▶ **BRIEF 1**
Reproduce the part of the listing that opens with the line containing "The width and height of the screenshot is (509, 528)." and runs through the end of the listing, leaving the pictures out.

▶ **EXTRACT TO READ**
■ ■ ■

May 12, 2018
On Saturday, 12 May 2018 at 14:48:58 UTC, Joakim wrote:
> On Saturday, 12 May 2018 at 12:45:16 UTC, Dmitry Olshansky wrote:
>> On Saturday, 12 May 2018 at 12:14:28 UTC, Steven Schveighoffer wrote:
>>>[...]
>>
>> I could offer a few tricks to fix that w/o getting too dirty. GNU grep is fast, but std.regex is faster then that in raw speed on a significant class of quite common patterns. But I loaded file at once.
>>
>>> [...]
>>
>> As such initiative goes it’s either now or never. Please get in touch directly over Slack or smth, let’s make it roll. I wanted to do grep-like utility since 2012. Now at long last we have all the building blocks.
>
> If you're talking about writing a grep prototype in D, that's a great idea, especially for publicizing D. :)

For shaming others to beat us using some other language. Making life better for everyone. Taking a DMD to a gun fight ;)


May 12, 2018
On Thursday, 10 May 2018 at 23:22:02 UTC, Steven Schveighoffer wrote:
> OK, so at dconf I spoke with a few very smart guys about how I can use mmap to make a zero-copy buffer. And I implemented this on the plane ride home.
>
> [...]

They can be problematic with some CPU's and OS's. For modern CPU's there should be no problems but those with exotic caches and virtual memory configurations there can be some aliasing issues. Linus Torvalds talked a little about that case in this thread of realworldtech
https://www.realworldtech.com/forum/?threadid=174426&curpostid=174731
May 12, 2018
On Friday, 11 May 2018 at 16:06:41 UTC, Jonathan M Davis wrote:
> [...]
Oh, there had been an epic forum thread about the use of GNU grep for BSD. i don't remember the details but it was long and heated (it was so epic that I even read it as I normaly don't care at all for BSD stuff).

May 12, 2018
On 5/12/18 3:38 PM, Patrick Schluter wrote:
> On Thursday, 10 May 2018 at 23:22:02 UTC, Steven Schveighoffer wrote:
>> OK, so at dconf I spoke with a few very smart guys about how I can use mmap to make a zero-copy buffer. And I implemented this on the plane ride home.
>>
>> [...]
> 
> They can be problematic with some CPU's and OS's. For modern CPU's there should be no problems but those with exotic caches and virtual memory configurations there can be some aliasing issues. Linus Torvalds talked a little about that case in this thread of realworldtech
> https://www.realworldtech.com/forum/?threadid=174426&curpostid=174731

Thanks for the tip. The nice thing about iopipe is that the buffer type is completely selectable, and nothing changes, except possibly some performance.

So on those arch's, I would expect people to select the normal AllocatedBuffer type.

■ ■ ■

▶ **SUPPLIED DATA**
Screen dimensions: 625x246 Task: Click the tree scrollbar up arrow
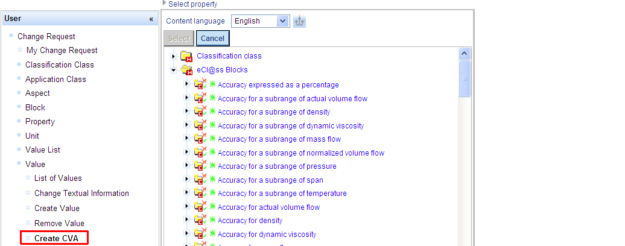point(465,54)
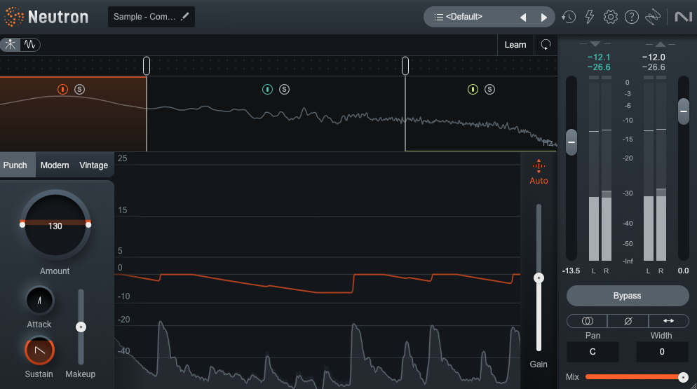Go to next preset with right arrow
Screen dimensions: 697x389
(x=543, y=17)
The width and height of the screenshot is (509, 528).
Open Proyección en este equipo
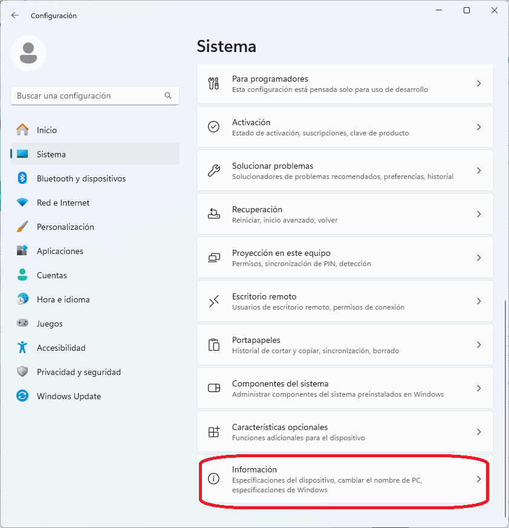345,258
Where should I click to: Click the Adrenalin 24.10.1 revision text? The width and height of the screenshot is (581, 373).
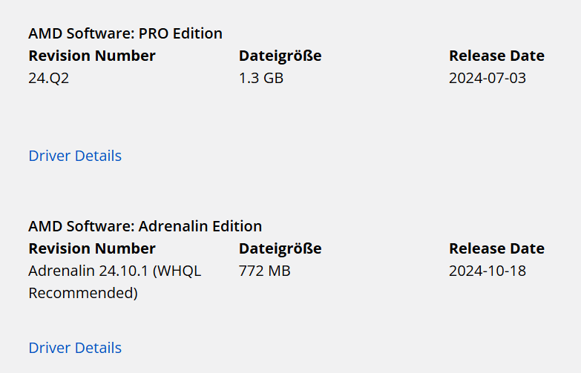[x=89, y=271]
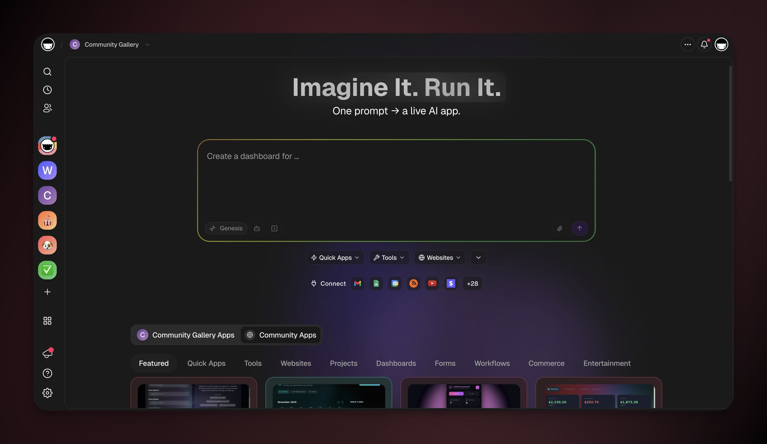Click the +28 more integrations button

click(x=472, y=283)
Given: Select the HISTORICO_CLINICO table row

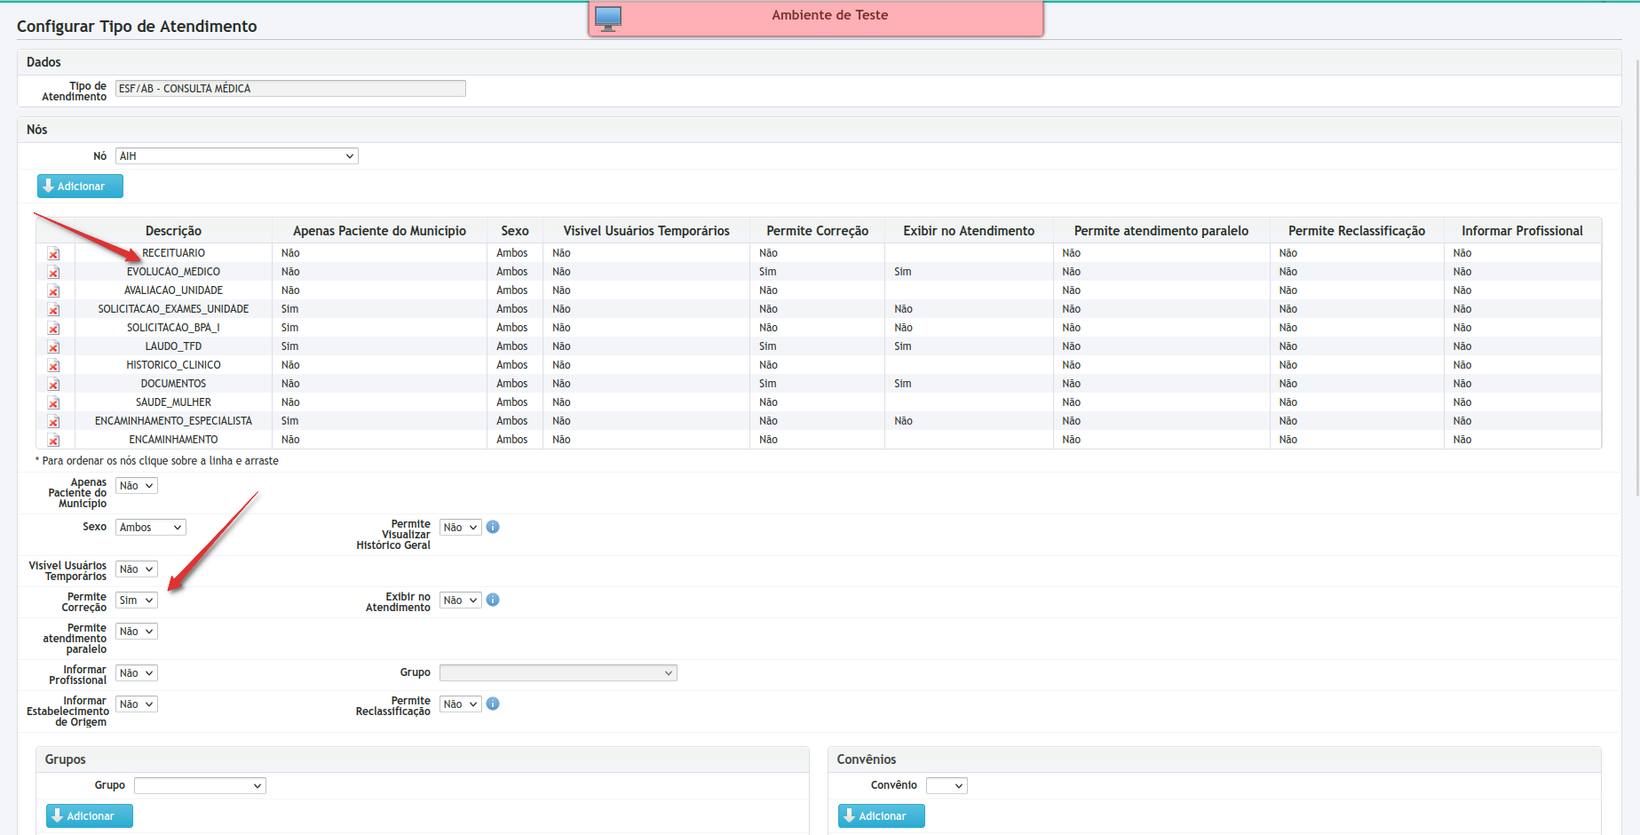Looking at the screenshot, I should [173, 365].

■ ■ ■

▶ **BRIEF 2**
Say whether each statement agrees with the forum thread, answering yes or no and quoting the deciding words. (a) Steven Schveighoffer implemented the zero-copy buffer on the plane ride home. (b) Dmitry Olshansky has wanted to do a grep-like utility since 2015. (c) Aliasing issues are expected on modern CPUs.

▶ **TASK SOLUTION 1**
The width and height of the screenshot is (509, 528).
Open Proyección en este equipo
345,258
Where should I click to: Click the Adrenalin 24.10.1 revision text? The width and height of the screenshot is (581, 373).
[x=89, y=271]
Click the +28 more integrations button

click(x=472, y=283)
Given: Select the HISTORICO_CLINICO table row

Looking at the screenshot, I should [173, 365].

▶ **TASK SOLUTION 2**
(a) Yes: "And I implemented this on the plane ride home."
(b) No: "I wanted to do grep-like utility since 2012."
(c) No: "For modern CPU's there should be no problems"